* Requirement *
In the text about the summer photo project, since what year has Emily Wang been the writer's photographer?

* Document passage *
>>>

This is a little project I collaborated with Emily Wang, who's been my photographer since 2020. I had been reading Garden of Eden by Hemingway the summer of 2022, in NYC, and thought that summer was best for reading novels: the days are longer, more time to mull over a book. I had this narrative in my head, where in the summer I imagined a woman, but I didn’t know what she looked like. So I asked Emily, my long-time photographer, because she'd know how to visualize what goes on in my head. Therefore, we had a photographer, behind her lens, capturing me and the woman I imagined. I realized that, published posthumously, GoE might contain Hemingway's reluctant truths. After all, he wrote,
"There is nothing you can do except try to write it the way that it was. So you must write each day better than you possibly can and use the sorrow that you have now to make you know how the early sorrow came. And you must always remember the things you believed because if you know them they will be there in the writing and you won’t betray them. The writing is the only progress you make."
Seemed like he was losing memories. What I also once again saw was that writing was like cutting an onion. The writer must peel themself layer after layer, but only ending up infecting (affecting) themself. A perfect circle must be broken to become (a) more interesting shape(s). There's nothing I can do but write.
Thank you Em, for looking at my face for so long and still knowing me. I only wanted to see how you see as well.

<<<

* Material supplied *
>>>

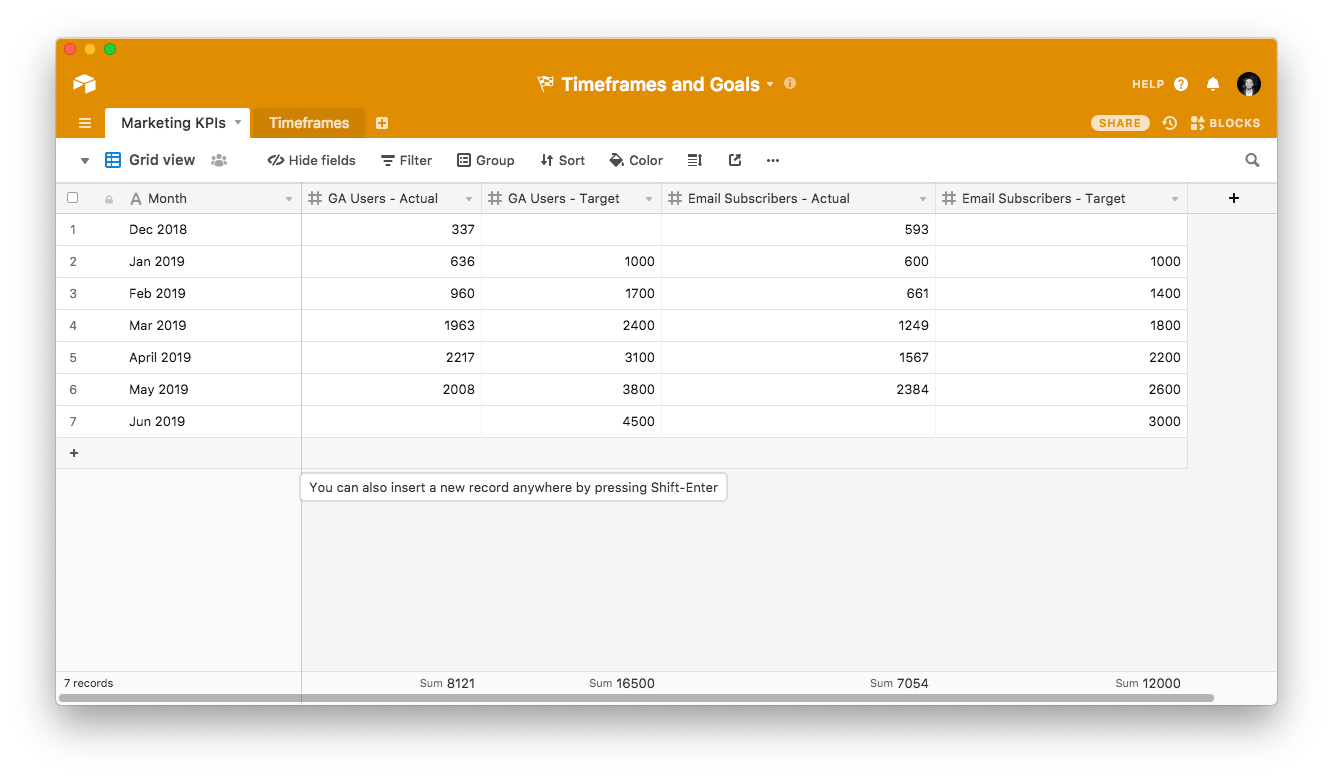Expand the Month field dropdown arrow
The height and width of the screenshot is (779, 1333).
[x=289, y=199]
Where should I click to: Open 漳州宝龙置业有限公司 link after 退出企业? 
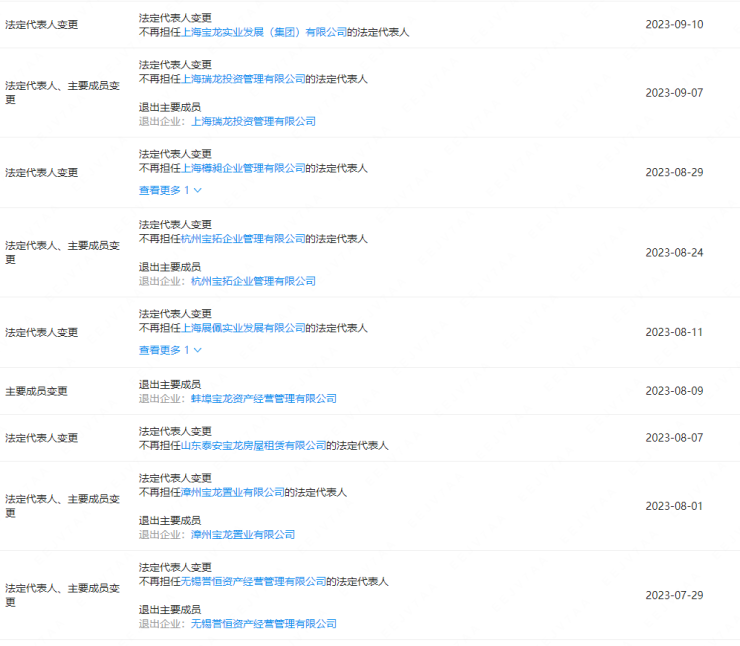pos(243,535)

<<<

* Reply to the exercise *
Since 2020.